What you need to do | Locate each line of the material below that contains the string "label", and copy those lines. Matching is case-sensitive.

Records supplied |
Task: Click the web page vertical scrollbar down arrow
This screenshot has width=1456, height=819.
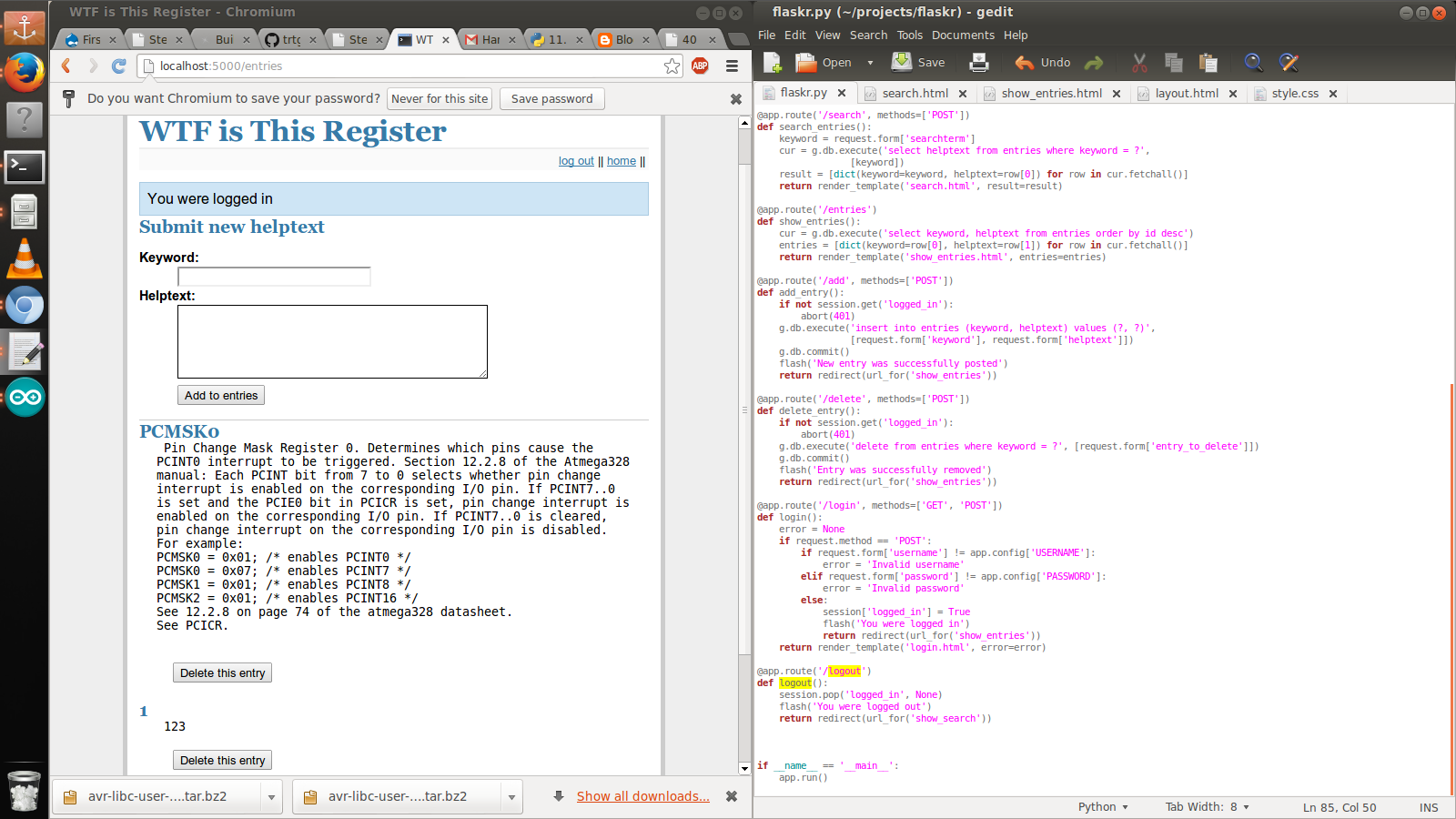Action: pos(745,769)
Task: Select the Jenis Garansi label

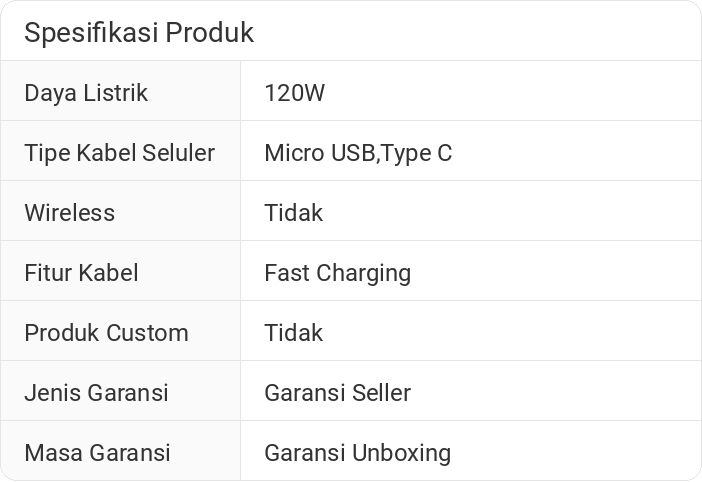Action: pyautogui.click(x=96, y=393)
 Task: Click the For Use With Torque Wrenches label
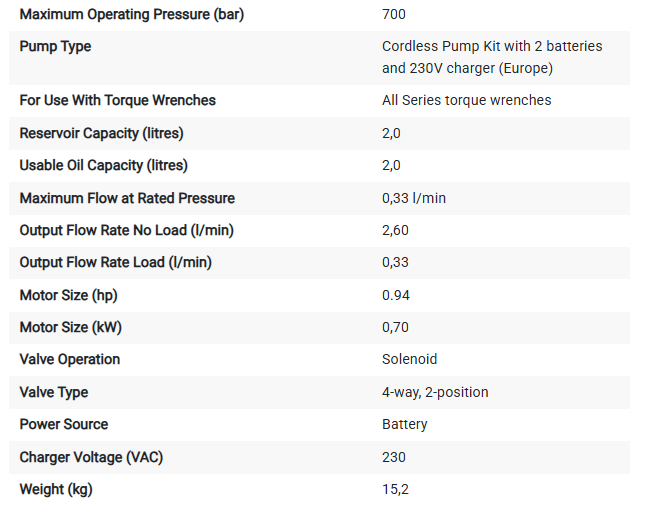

Output of the task |
Task: Select the Jenis Garansi label
 Task: Click the For Use With Torque Wrenches label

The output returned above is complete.